WHAT NEEDS TO BE DONE
Both ends included, set down the lines from the line containing "You are a GUI" through the last line of the records below, without pictures.

Saved entries
=== Section Start ===
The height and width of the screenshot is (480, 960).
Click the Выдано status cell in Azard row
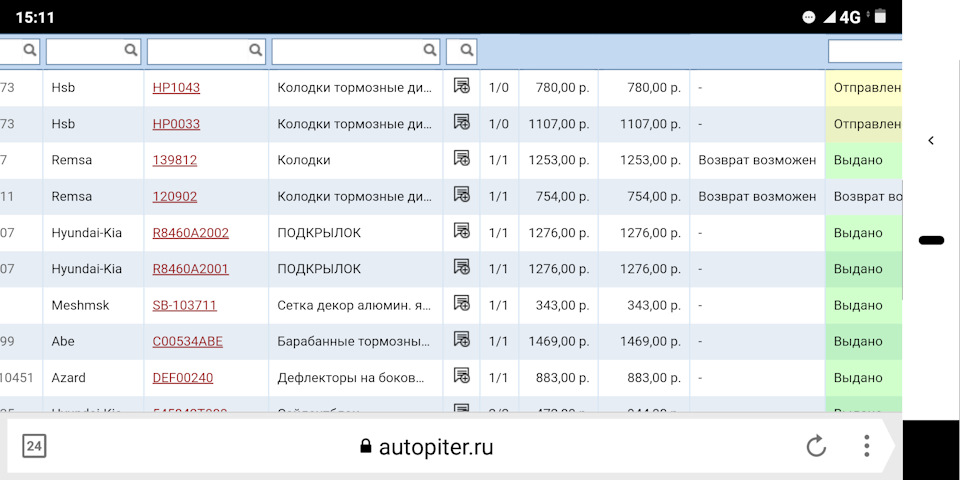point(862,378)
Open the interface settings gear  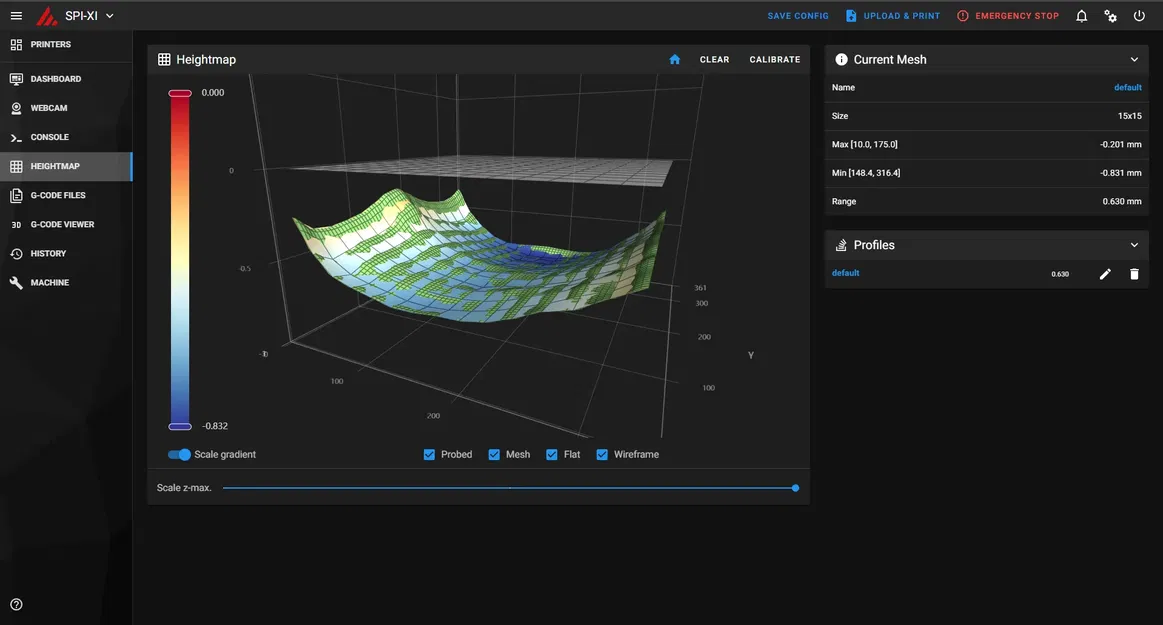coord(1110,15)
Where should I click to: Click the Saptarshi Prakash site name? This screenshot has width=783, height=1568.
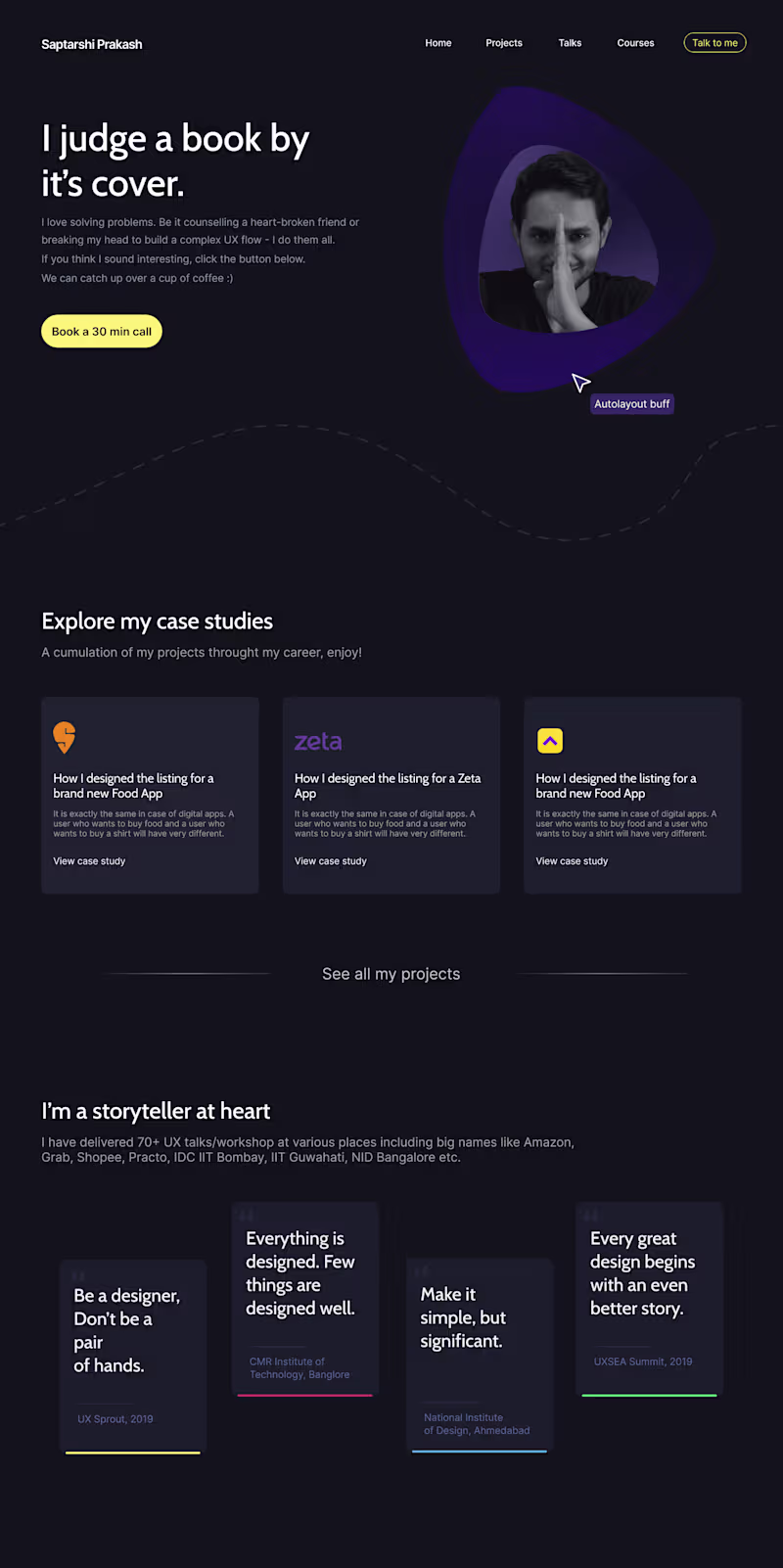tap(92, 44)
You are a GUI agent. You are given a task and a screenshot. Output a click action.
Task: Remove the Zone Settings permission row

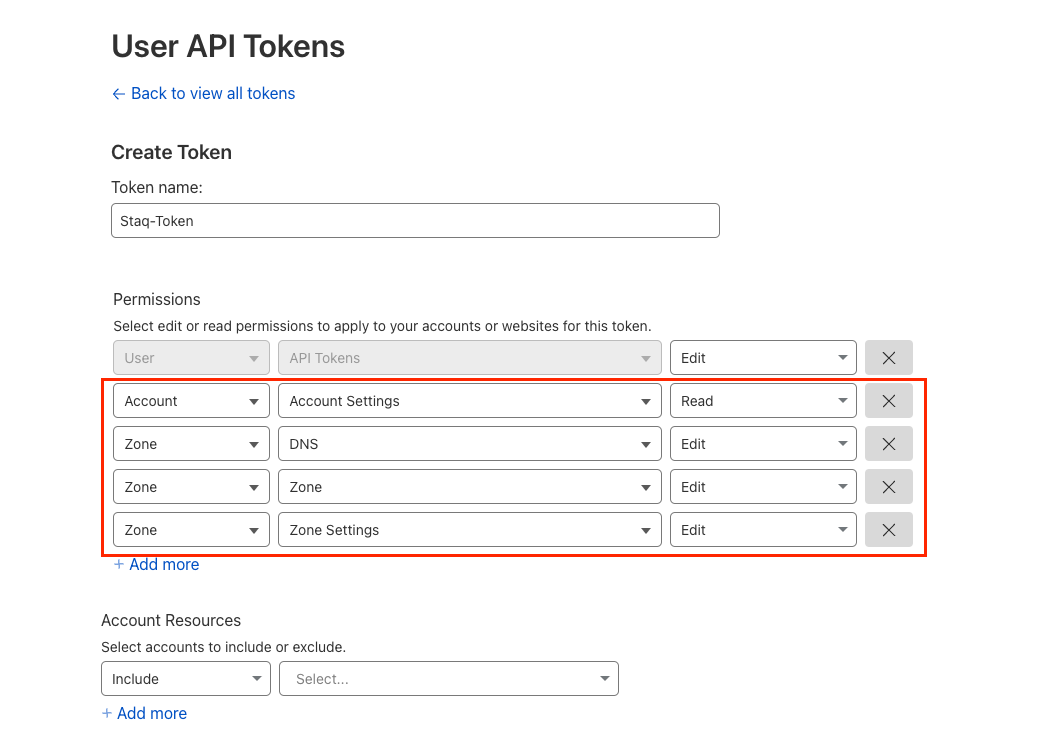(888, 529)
=== Section End ===
PROBLEM SOLUTION
You are a GUI agent. You are given a task and a screenshot. Output a click action.
Task: Remove the Zone Settings permission row

(888, 529)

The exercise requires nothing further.